J'y emprunte des éléments pour ensuite trouver un vocabulaire du mouvement qui se traduit à travers un récipient contemporain. C'est très physique et il s'agit de comprendre le corps en alignement avec les percussions, le rythme et le son et vraiment de trouver son propre vocabulaire et son propre style de mouvement. C'est un long atelier d'exploration puis de sortie de la chorégraphie qui se construit ensemble. En termes de Dualité, c'est vraiment en ligne avec ce parapluie de combiner l'ancien langage avec le nouveau. Une des choses que nous faisons est de prendre les éléments de la percussion bomba mais je fais aussi du mixage sonore et du DJing, où j'emprunte beaucoup de motifs rythmiques à l'afrobeat et à la techno Jungo. Je vais mixer et mettre en place la musique au fur et à mesure de l'atelier. Il s'agit de faire le pont entre deux mondes et deux formes de vocabulaire du mouvement pour proposer quelque chose de nouveau.

Quand tu penses à IDI, quelle est la première chose qui te vient à l'esprit en termes de danse ? Comment voyez-vous l'IDI ?

Ce qui me vient à l'esprit, c'est de combler le fossé entre la communauté de la danse et la communauté internationale des danseurs. Notre capacité est de connecter des points. Je suis surtout intéressé à travailler avec des gens de Barcelone parce que, d'après mon expérience, il y a une similitude dans la relation à l'identité entre Barcelone et Porto Rico.

Comment a commencé votre cheminement vers la danse et la chorégraphie ? Racontez-nous votre parcours professionnel ?

Je viens de New York, je danse professionnellement depuis 14 ans, mais j'ai commencé il y a 23 ans [à 9 ans]. Je me suis formée à la Martha Graham School of Contemporary Dance, où j'ai commencé après avoir obtenu un baccalauréat en théâtre et danse au Queens College. Ensuite, j'ai fait une maîtrise en études de danse à l'Université Roehampton de Londres. Actuellement, je fais un doctorat avec des recherches basées sur la pratique à l'Université John Morris à Liverpool, où mes recherches portent sur la décolonisation des pratiques de danse traditionnelles par le syncrétisme culturel de "Bomba" de Porto Rico, d'où ma famille est originaire. 

J'enseigne la danse à temps plein, j'ai eu une compagnie de danse pendant 8 ans que j'ai fermée juste avant la pandémie, pour pouvoir entreprendre d'autres activités artistiques. Cependant, je travaille toujours avec le collectif Dancing La Botánica qui est un identifiant afro-latin d'artistes du Bronx. Je suis toujours en train de chorégraphier et de recevoir des commandes et d'enseigner à temps plein et de danser également pour d'autres artistes.

Je dirais que je danse toujours et que je joue à plein temps. Je pense que la collaboration est une très grande partie de ma pratique actuelle. De plus, je travaille également avec un collectif d'artistes sud-africains s'identifiant non binaires et s'identifiant féminins. C'est un projet virtuel auquel j'ai participé mais j'espère que lorsque les frontières s'ouvriront, je pourrai participer en personne. 
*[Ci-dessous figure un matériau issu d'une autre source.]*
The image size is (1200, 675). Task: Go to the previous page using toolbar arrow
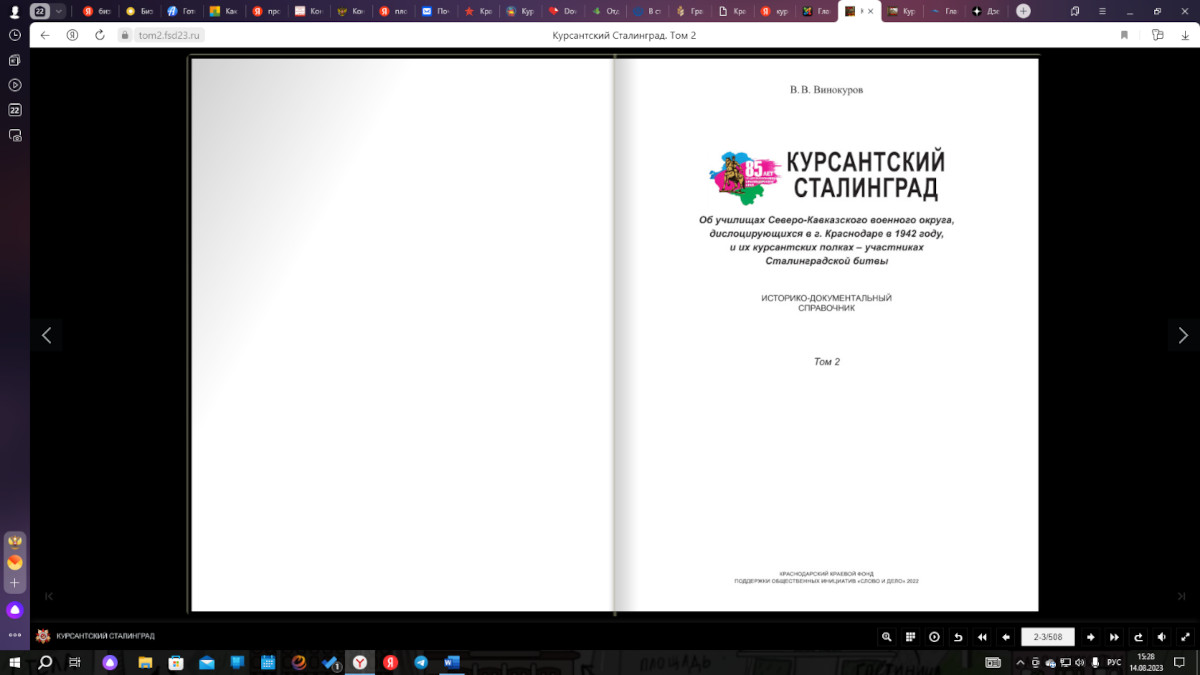tap(1006, 637)
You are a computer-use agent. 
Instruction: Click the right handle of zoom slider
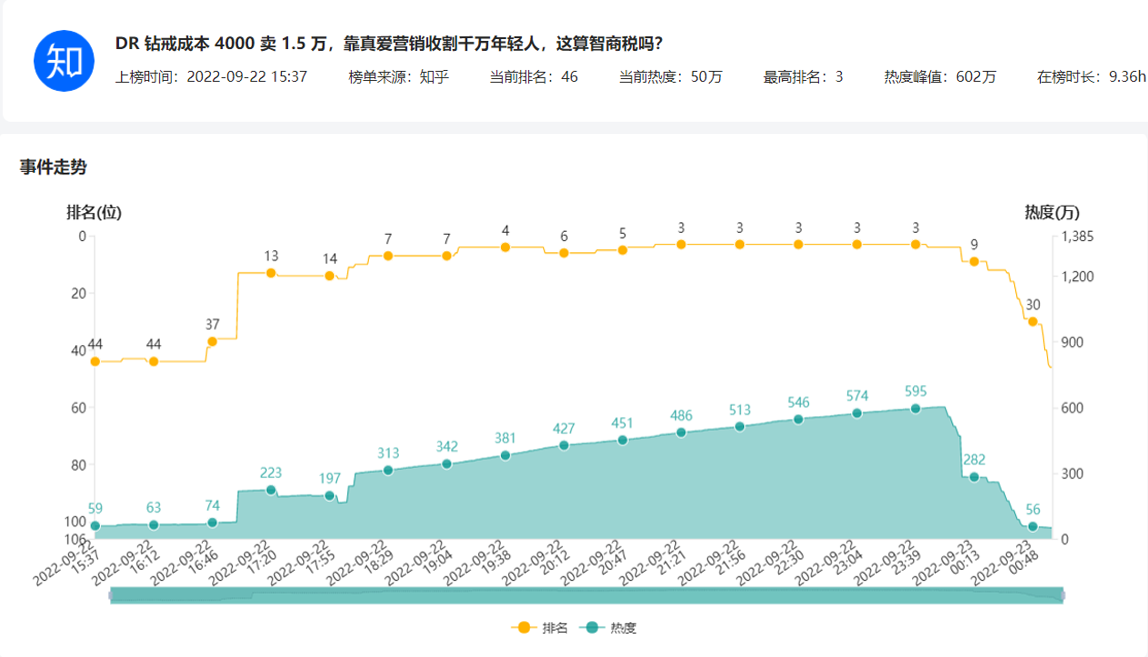[1062, 595]
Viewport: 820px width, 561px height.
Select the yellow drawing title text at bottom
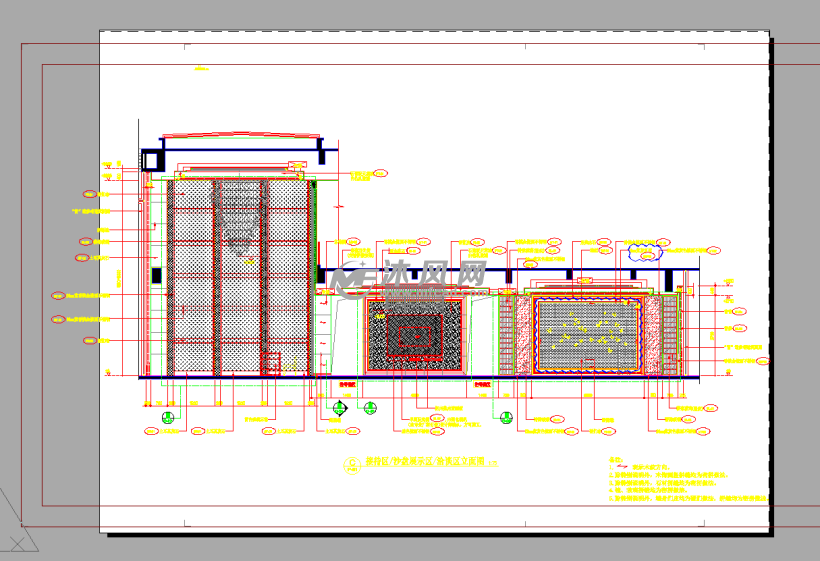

Mon travail est vraiment ancré dans les pratiques décoloniales, mais la politique du corps est l'endroit où tout a commencé pour moi il y a environ 6-7 ans. J'ai toujours caressé l'idée de travailler pour les sourds et d'examiner comment différentes géopolitiques influencent la création de la danse. J'ai vécu à Tel-Aviv, Berlin, Londres et Paris, c'est donc là que la racine de ma pratique s'est vraiment formée. 

Maintenant, j'entre en deuxième année de doctorat et je forme une coopérative ici à New York en tant que nouvel espace pour les artistes. Forger et créer un espace pour les personnes queer, trans et BIPOC est vraiment au cœur de ce que je fais.

Quel pouvoir et impact positif ont la danse et l'expression corporelle à votre avis, qu'est-ce que la danse peut accomplir ?

J'ai souvent des sentiments mitigés sur cette question, je pense que plus je vieillis, plus cela devient complexe. Bien sûr, j'enseigne la danse pour les 10-14 ans, donc c'est là que je vois la danse la plus grande possibilité que la danse offre pour s'engager avec les jeunes. Je sais aussi que c'est impacté par l'enseignement à New York où les 10-14 ans ressemblent davantage aux 14-19 ans. C'est là que je vois la possibilité. Je suis également déchiré quand je pense à me réveiller et à me demander si tout cela compte vraiment. Depuis que le gouvernement prend tout ce pour quoi les danseuses ont travaillé. Vous regardez le pays dans lequel vous avez grandi et voyez comment cela a eu un impact sur votre voyage. Certains jours, je me réveille avec beaucoup d'espoir et d'autres jours, j'ai l'impression de ne pas en faire assez dans ce domaine. Je pense qu'il y a une dualité dans cet espace, je trouve souvent que c'est là que je rebondis, certains jours c'est bien de travailler et certains jours ce n'est pas suffisant.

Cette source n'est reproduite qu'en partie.